Part of the problem is that I can’t really draw. I mean, I can draw comics okay, and when I stay within the boundaries of my ability I’m able to put lines together such that the intended shapes are generally recognizable. But I feel like the potential of these markers is much greater than my ability to draw it out. It’s like sitting in the pilot’s chair in a helicopter — looking at all the dials and controls and things, you know there’s all sorts of awesome stuff you could do with it, but with no idea how it’s done, exactly.
So I can’t really draw volumes and objects the way I’d like, but I do like drawing lines and patterns. Still not with any real art, but enough to make me happy. So I sat down with a notebook and decided I’d do a page of lines with a brush marker to play with its widths.
I decided the pattern would be: draw a diagonal line going from narrow to wide, then draw a line next to it going from wide to narrow. Continue layering and repeat until done. In the corner of the page I did this:
And would you believe at this point I was already getting bored with it. I felt like the lines were getting too long to maintain a full narrow-to-wide progression for the entire length, and I didn’t really have a plan for what to do with long lines, so I tried breaking them up.
I looked at this and felt it was pretty much crap, so I decided to give up and go do something else.

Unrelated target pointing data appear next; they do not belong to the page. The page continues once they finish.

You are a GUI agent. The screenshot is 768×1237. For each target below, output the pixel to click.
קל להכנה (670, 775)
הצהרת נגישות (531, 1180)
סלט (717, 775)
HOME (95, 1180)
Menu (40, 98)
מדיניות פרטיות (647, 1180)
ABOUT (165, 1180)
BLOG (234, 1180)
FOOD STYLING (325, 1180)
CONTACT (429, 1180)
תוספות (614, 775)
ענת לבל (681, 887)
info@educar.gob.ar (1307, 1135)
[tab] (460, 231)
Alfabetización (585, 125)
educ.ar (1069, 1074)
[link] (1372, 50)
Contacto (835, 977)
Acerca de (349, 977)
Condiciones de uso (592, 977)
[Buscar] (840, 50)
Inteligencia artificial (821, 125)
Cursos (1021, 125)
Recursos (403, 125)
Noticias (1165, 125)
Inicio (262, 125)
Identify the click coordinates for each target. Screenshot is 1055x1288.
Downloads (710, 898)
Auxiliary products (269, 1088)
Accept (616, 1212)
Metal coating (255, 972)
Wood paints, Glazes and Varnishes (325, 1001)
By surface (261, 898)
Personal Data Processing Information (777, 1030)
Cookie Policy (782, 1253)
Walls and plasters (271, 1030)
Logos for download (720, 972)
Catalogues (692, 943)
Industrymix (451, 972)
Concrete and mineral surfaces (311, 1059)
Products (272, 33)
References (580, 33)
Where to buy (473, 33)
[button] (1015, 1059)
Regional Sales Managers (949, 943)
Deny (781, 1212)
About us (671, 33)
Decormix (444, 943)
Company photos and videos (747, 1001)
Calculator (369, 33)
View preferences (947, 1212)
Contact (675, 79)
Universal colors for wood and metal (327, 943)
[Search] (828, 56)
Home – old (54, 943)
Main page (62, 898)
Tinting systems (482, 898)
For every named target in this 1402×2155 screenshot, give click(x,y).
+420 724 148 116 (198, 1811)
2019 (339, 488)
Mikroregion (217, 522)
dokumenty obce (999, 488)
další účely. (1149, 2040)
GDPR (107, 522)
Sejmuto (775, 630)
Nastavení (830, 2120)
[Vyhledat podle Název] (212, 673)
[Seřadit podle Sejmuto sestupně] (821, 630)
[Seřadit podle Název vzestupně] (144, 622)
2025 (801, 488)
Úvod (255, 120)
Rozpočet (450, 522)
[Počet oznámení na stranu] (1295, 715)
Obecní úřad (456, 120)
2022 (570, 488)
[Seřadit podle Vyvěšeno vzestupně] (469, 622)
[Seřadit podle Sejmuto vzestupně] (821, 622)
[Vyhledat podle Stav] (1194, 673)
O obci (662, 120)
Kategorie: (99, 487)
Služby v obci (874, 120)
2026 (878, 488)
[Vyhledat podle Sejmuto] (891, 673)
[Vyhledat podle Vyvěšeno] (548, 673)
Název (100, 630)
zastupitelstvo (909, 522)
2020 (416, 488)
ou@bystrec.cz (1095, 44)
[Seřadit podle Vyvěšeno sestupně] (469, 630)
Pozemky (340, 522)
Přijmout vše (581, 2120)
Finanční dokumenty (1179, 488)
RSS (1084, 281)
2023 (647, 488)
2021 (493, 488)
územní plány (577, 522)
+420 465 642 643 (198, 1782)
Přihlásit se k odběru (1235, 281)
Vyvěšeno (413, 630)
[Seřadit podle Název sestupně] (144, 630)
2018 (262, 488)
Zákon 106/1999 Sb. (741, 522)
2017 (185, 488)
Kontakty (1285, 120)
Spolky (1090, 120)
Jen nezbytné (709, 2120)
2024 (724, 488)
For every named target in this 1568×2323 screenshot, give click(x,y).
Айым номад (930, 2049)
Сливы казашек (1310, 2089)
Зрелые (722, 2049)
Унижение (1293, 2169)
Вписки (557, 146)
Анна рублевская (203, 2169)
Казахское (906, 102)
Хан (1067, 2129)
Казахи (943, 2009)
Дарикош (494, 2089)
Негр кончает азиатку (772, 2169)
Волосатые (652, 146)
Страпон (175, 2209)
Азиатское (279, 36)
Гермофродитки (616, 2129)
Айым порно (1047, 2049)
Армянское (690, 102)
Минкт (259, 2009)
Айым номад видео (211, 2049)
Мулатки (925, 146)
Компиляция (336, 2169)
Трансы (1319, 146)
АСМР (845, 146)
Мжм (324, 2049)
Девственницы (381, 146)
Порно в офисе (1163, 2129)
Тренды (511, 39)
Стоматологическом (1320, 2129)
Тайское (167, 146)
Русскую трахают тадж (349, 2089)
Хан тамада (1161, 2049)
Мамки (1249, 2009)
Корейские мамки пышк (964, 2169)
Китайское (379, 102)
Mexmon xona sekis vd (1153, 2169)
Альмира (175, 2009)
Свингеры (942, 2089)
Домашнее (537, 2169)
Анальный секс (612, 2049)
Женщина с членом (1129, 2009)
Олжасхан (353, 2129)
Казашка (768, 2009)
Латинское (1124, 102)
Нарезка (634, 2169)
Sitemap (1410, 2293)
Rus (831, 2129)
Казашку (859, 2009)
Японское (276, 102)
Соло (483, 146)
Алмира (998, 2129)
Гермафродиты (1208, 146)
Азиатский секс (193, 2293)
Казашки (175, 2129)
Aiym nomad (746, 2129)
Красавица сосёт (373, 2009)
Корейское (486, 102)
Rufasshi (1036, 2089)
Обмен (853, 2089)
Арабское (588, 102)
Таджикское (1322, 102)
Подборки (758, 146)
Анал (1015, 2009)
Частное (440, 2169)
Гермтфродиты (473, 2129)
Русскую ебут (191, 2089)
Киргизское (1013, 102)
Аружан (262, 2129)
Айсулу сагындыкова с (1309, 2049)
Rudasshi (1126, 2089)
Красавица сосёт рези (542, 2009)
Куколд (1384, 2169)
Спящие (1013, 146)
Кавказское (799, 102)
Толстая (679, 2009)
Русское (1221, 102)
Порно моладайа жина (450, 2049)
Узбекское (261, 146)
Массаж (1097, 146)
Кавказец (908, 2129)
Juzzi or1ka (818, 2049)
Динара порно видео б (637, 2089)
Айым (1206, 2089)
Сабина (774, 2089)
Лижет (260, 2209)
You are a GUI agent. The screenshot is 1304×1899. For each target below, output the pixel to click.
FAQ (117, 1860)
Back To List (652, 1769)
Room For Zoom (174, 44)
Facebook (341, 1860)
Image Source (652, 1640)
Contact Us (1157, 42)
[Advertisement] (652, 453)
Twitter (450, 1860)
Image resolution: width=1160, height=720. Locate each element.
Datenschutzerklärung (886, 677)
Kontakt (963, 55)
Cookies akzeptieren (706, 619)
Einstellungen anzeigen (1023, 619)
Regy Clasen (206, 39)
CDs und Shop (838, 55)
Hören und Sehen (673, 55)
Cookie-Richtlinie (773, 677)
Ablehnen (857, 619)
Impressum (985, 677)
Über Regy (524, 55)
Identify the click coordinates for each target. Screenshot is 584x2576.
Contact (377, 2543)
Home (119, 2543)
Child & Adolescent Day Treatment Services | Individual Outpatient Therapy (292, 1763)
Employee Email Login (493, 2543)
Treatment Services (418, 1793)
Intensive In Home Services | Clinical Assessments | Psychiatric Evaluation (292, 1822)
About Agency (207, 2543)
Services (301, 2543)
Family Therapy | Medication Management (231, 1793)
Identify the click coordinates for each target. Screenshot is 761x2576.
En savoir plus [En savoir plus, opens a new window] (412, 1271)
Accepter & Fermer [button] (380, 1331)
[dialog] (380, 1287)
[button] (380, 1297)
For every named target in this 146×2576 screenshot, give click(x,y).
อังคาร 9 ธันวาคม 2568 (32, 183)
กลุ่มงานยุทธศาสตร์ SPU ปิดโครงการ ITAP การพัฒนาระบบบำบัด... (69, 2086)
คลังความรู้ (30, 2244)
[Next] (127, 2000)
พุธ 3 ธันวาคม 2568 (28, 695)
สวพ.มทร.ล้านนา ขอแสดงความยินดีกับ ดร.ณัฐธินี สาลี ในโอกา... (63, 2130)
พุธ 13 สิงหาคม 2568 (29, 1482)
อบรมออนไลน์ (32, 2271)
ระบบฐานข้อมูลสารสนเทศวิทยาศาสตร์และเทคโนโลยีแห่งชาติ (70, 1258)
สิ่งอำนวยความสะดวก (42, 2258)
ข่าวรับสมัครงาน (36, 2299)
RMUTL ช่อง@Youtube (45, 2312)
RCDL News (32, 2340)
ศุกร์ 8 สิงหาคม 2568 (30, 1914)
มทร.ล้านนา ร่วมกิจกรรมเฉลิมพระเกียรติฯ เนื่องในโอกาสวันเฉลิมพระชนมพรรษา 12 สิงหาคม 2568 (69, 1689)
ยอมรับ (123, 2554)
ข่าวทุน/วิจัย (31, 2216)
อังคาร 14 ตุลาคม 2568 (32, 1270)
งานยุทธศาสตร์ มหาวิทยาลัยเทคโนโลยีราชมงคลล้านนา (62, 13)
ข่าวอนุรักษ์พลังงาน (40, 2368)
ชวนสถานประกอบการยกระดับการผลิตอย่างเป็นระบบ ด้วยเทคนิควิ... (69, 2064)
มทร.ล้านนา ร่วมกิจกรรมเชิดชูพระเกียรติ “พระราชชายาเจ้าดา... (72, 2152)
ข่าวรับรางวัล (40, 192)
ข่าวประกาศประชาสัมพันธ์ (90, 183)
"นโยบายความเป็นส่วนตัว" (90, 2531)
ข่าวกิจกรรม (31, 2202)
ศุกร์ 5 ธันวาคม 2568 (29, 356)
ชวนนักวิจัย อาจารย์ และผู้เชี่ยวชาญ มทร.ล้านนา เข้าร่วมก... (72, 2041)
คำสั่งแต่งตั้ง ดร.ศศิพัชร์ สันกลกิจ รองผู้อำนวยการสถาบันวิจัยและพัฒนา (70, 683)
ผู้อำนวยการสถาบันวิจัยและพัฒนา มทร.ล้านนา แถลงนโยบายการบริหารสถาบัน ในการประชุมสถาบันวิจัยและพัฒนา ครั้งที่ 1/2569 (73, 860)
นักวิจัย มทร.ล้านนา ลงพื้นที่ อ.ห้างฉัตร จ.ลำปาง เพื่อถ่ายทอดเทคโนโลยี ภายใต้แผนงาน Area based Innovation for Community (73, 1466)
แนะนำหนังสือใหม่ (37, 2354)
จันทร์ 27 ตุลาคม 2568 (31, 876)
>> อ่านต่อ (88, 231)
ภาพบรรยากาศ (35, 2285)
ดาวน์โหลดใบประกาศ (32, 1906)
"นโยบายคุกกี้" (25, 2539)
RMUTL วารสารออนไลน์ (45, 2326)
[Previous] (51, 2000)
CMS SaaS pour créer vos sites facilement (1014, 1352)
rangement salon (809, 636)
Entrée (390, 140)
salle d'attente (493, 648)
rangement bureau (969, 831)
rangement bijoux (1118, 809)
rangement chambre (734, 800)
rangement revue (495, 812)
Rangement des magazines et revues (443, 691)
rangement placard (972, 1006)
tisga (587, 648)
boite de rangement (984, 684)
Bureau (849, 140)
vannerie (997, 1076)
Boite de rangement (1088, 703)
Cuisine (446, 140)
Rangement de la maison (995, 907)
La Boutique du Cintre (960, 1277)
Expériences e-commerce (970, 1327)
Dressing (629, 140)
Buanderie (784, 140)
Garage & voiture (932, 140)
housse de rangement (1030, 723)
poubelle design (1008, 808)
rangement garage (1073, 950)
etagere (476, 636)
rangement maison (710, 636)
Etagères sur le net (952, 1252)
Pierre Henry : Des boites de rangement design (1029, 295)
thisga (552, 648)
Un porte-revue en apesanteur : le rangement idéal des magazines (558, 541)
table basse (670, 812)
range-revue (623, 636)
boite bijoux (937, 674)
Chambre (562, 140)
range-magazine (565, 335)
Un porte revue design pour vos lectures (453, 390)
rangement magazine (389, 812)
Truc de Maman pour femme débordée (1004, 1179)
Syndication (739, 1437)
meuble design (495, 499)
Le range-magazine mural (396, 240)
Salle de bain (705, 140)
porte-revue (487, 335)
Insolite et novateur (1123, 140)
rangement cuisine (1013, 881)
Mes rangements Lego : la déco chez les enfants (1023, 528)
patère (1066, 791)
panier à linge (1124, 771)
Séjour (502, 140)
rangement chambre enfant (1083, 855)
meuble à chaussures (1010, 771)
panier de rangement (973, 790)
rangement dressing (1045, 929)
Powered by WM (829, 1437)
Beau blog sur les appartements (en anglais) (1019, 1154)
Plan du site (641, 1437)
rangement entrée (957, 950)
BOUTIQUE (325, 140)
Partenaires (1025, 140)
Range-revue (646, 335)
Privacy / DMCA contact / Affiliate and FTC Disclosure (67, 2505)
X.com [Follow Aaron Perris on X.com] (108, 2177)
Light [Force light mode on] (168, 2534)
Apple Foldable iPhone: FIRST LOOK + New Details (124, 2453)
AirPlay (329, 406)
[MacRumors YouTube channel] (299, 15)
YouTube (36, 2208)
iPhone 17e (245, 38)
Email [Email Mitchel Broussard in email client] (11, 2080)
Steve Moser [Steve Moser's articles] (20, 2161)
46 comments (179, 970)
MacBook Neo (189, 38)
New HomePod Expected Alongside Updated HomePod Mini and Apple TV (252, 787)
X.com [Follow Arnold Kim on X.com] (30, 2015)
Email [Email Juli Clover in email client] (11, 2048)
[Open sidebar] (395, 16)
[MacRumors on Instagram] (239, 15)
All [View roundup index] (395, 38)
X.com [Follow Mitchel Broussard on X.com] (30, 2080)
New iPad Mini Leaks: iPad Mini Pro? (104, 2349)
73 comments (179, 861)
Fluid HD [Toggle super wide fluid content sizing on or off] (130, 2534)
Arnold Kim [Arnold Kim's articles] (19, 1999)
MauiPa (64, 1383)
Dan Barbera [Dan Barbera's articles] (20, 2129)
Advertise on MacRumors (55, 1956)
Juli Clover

And that right there summarizes about 40% of my life. I do have some raw, above-average talents for a few things which started at a fairly early age, and I think when I was young, my brain turned that into you’re pretty much good at whatever you want. And for much of my life I’ve operated under the assumption that all it takes for me to do something great is to sit down and do it, I just have to get around to it sometime.
This has long been a source of frustration for me. With drawing, with music, with whatever — I subconsciously assume that I should be able to sit down, get started, and maybe an hour later — two hours, tops — ta-daaaa! Masterpiece! And when it doesn’t work out like that, I wander away, bored and frustrated.
The thing is, sometimes I really am able to pull that rabbit out of the hat. I knock something together, it all goes according to plan, and in fairly short order I have something that really makes me proud. But I remember the hits much more than the misses. Or not remember exactly, but the emotional footprint of the pride stays with me. And that footprint bleeds out to the rest of my memory, painting over all the times I gave up too easily.
So I’m left with the feeling that I can do pretty much anything well. But it’s taken me a long time to learn (and I’m still learning) that my efforts have been self-selecting. I feel like I can do anything well, because challenges I’ve completed, I have been proud of. However, I tend to forget all the false starts — the things I started and got “bored” with, because it wasn’t suddenly and evidently magnificent. It’s not that I’m great at everything, it’s that I’m good at the few things I’ve persevered through to completion that made me happy, and constricted my universe to those few things. Everything outside that universe, you know, I’m probably pretty much great at, I just haven’t had the time for it.
That last sentence is probably best read as Bender.
So that all flashes through my head in less than a second, and I say to myself fuck that, man, you are gonna fill this page.
And, you know, not too bad. I’m really not happy with that row of Ss, partly because it doesn’t look like it belongs, but mostly because it was kind of a mini-failure, I was getting bored again and wanted to give up on it, but I pushed through. And the whole page is neat in its way.
That went okay so I decided to do another one.
That one I like even more. Which of course is the point — I was learning how to control the pen more, and had a bit more of an idea what I wanted to do, etc. It’s pretty basic “if you want to get better you have to practice” stuff, but it’s something I’ve never really learned and has messed me up for a long time. The meta-problem being, if I haven’t learned this lesson by now I won’t properly learn it at all, but hopefully I can use little experiences like this to bootstrap a wider understanding of the perseverance necessary to make myself better.